Two lines mark the range in the entries below: the one holding "The image size is (644, 293)." and the one holding "Task: Select the". Set down those two and all lines between them, exactly.
-- Input data follows --
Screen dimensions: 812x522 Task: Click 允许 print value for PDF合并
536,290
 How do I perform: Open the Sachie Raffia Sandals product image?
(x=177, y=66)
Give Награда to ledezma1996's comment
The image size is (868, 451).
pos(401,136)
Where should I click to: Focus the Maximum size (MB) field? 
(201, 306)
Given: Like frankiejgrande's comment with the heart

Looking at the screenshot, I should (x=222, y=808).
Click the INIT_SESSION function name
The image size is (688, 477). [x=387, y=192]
-- Input data concluded --
-- Input data follows --
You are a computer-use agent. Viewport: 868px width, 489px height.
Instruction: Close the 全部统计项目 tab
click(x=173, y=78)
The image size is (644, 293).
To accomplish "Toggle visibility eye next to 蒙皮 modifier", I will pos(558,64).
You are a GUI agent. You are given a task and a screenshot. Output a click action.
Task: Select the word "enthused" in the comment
-- Input data concluded --
Answer box
The image size is (644, 293).
To accomplish "Toggle visibility eye next to 蒙皮 modifier", I will pos(558,64).
You are a GUI agent. You are given a task and a screenshot. Output a click action.
Task: Select the word "enthused" in the comment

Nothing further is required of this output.